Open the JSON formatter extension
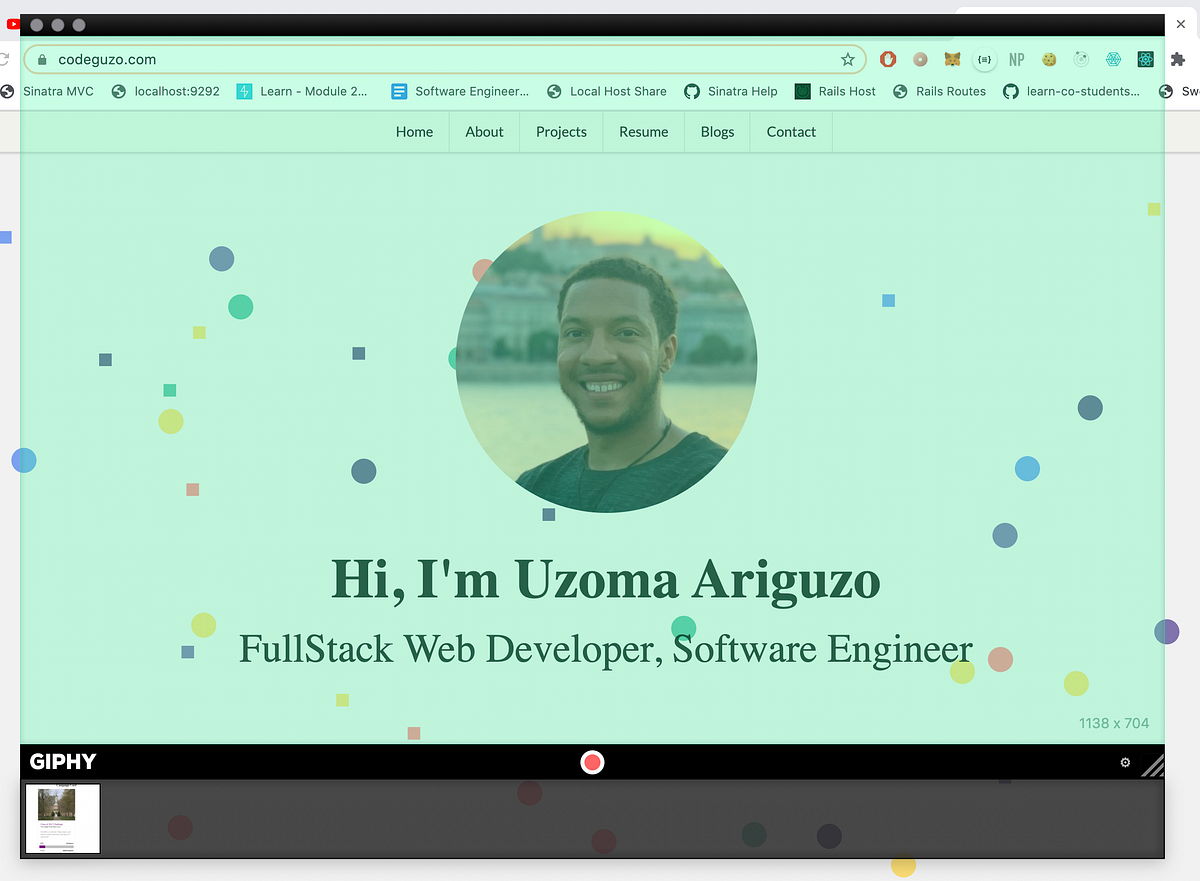This screenshot has height=881, width=1200. pos(984,59)
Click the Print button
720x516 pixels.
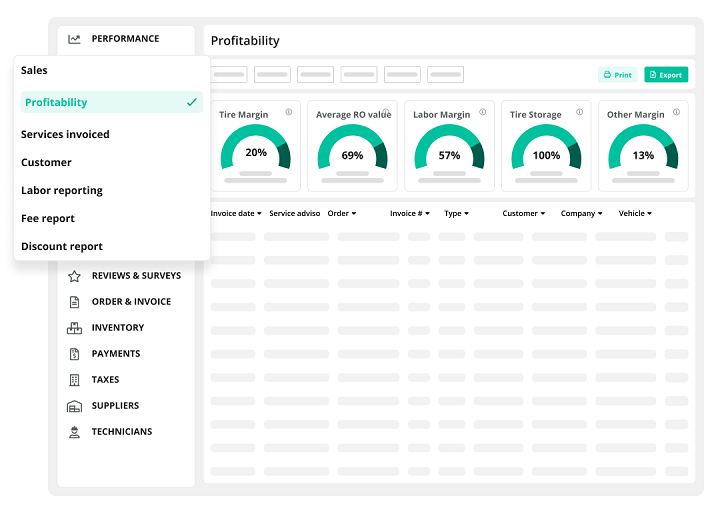(x=618, y=75)
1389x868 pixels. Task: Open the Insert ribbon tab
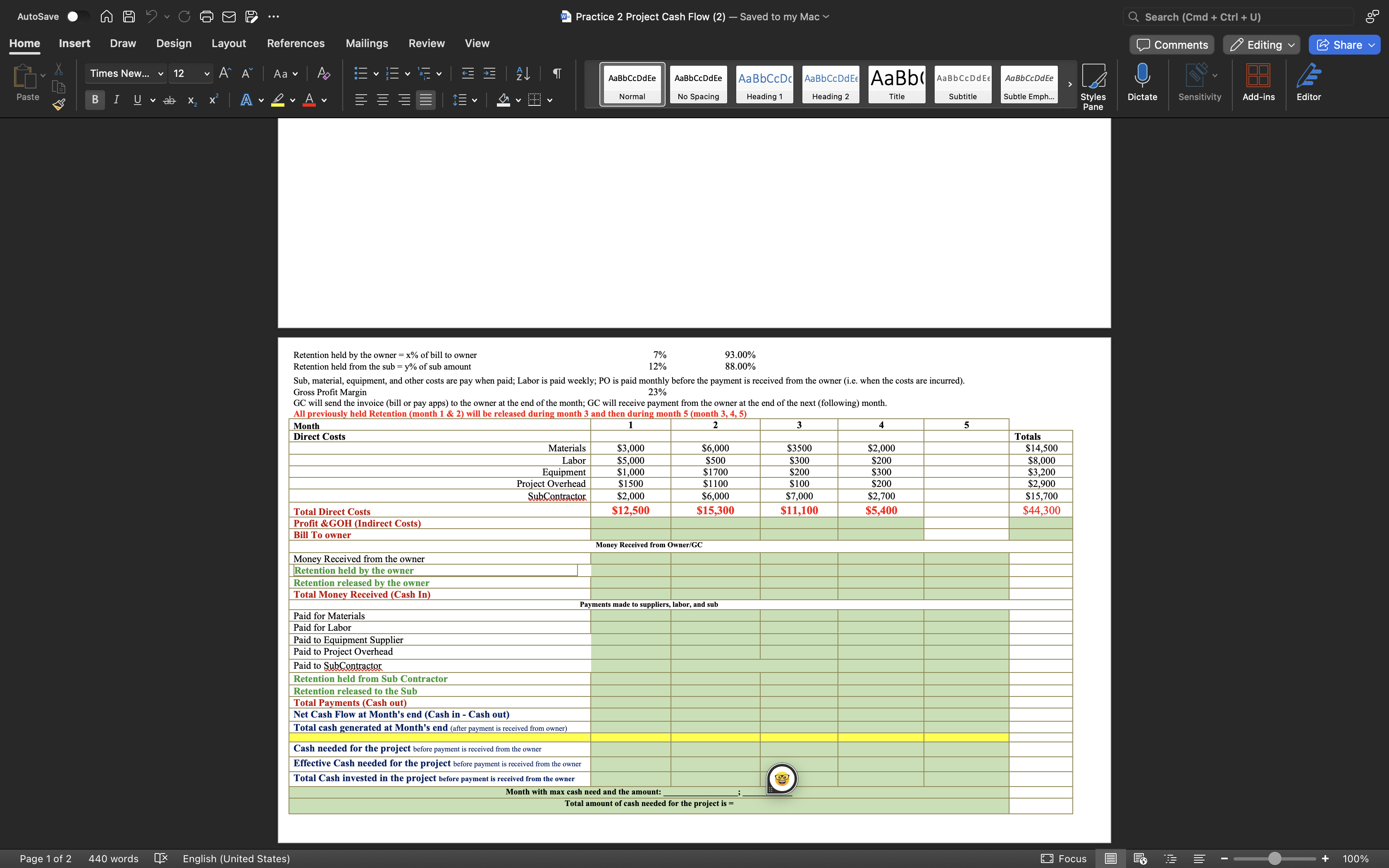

--

= GOAL =
Extract every row above that contains the string "pixels", keeping each one as it appears.

= WORKED SOLUTION =
720x516 pixels.
1389x868 pixels. Task: Open the Insert ribbon tab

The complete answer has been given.